De Wever : "Les leaders syndicaux se prennent-ils encore au sérieux ?"

Le président de la N-VA Bart De Wever a exprimé son mécontentement au sujet des leaders syndicaux, dans sa première interview de la rentrée politique qui parait dans le journal Gazet van Antwerpen ce jeudi. "Tout dans ce pays parait construit pour empêcher le changement, aussi bien sur le plan institutionnel que dans les structures sociales".

"Le gouvernement actuel a encore beaucoup de mesures à prendre que ce soit en matière de réforme ou d’économies à consentir", estime Bart De Wever. "Nous ne serons pas loin de l’équilibre budgétaire en 2019, c’est une bonne chose mais cela ne signifiera pas que nous serons sortis d’affaire. Le coût de la sécurité social va  encore augmenter malgré les économies. Nous devons donc poursuivre les réformes. Et chaque jour d’attente signifie que l’effort sera d’autant plus dur à consentir. C’est un défi pour ce gouvernement et ausi pour le prochain. Nous ne pouvons plus éviter les réformes en distribuant de l’argent".

"Cependant la résistance aux réformes sociales reste grande" remarque le président de la N-VA. "Tout dans ce pays parait construit pour empêcher le changement, aussi bien sur le plan institutionnel que dans les structures sociales".

"Bloquer, ce n'est pas compliqué. Je trouve cela complètement irresponsable (...), la manière dont certains continuent à défendre des systèmes intenables", assène le bourgmestre d'Anvers.

"Quand j'entends des syndicalistes comme Rudy De Leeuw (ABVV) et Marc Leemans (ACV), je me demande s'ils se prennent encore au sérieux. Ils n'ont que le bain de sang social à la bouche, mais se rendent-ils comptent à quel point, inimaginable, la Belgique est sociale et redistributrice? Ils ne regardent que leur nombril", estime encore De Wever.

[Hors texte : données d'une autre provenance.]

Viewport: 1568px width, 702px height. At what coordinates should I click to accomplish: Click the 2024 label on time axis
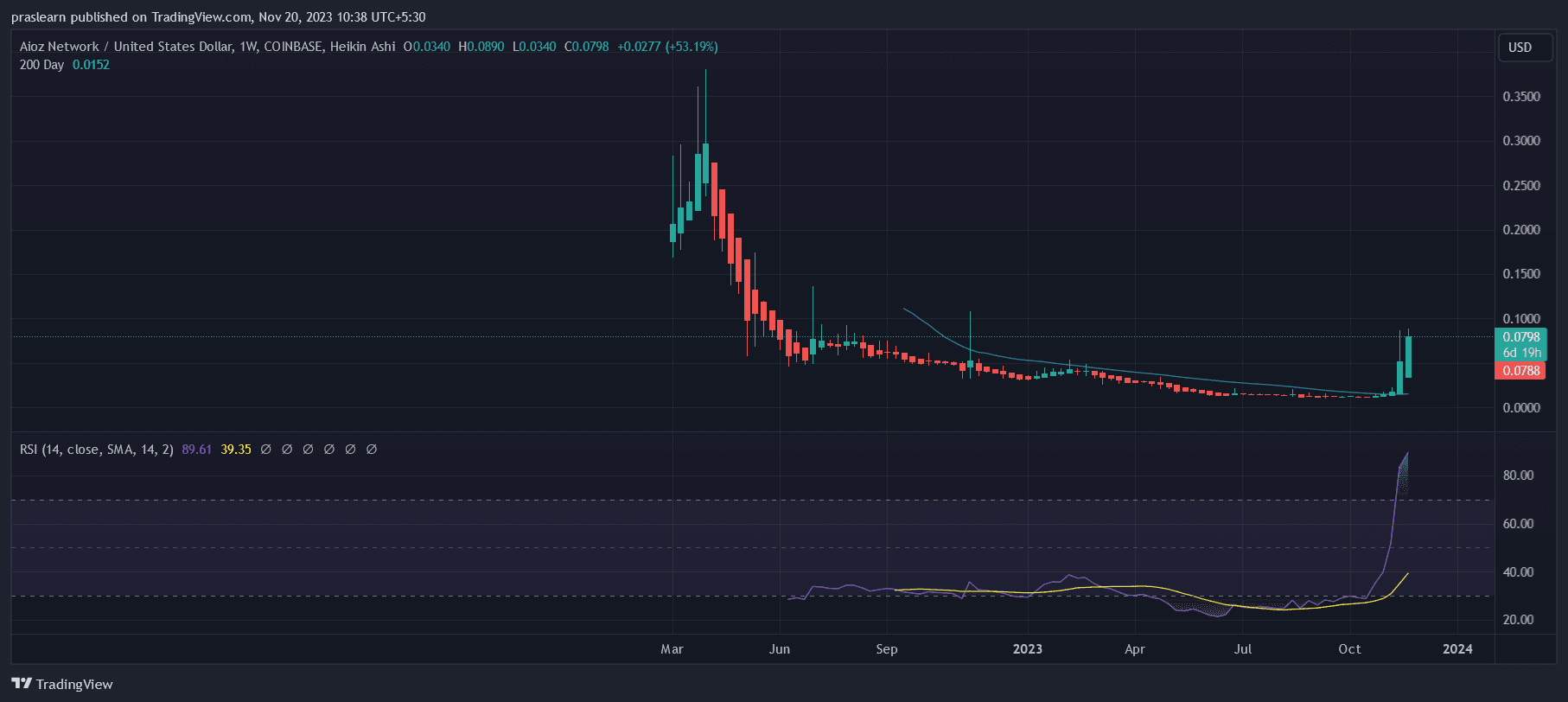(1457, 649)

L'enseignement (flamand) en prend aussi pour son grade dans cet entretien, notamment pour sa supposée réticence à mettre en pratique un mode d'apprentissage dual: "l'enseignement est souvent un partenaire rigide, difficile à faire bouger pour ouvrir des portes. Par exemple pour mettre en place l'apprentissage simultané à l'école et sur le lieu de travail".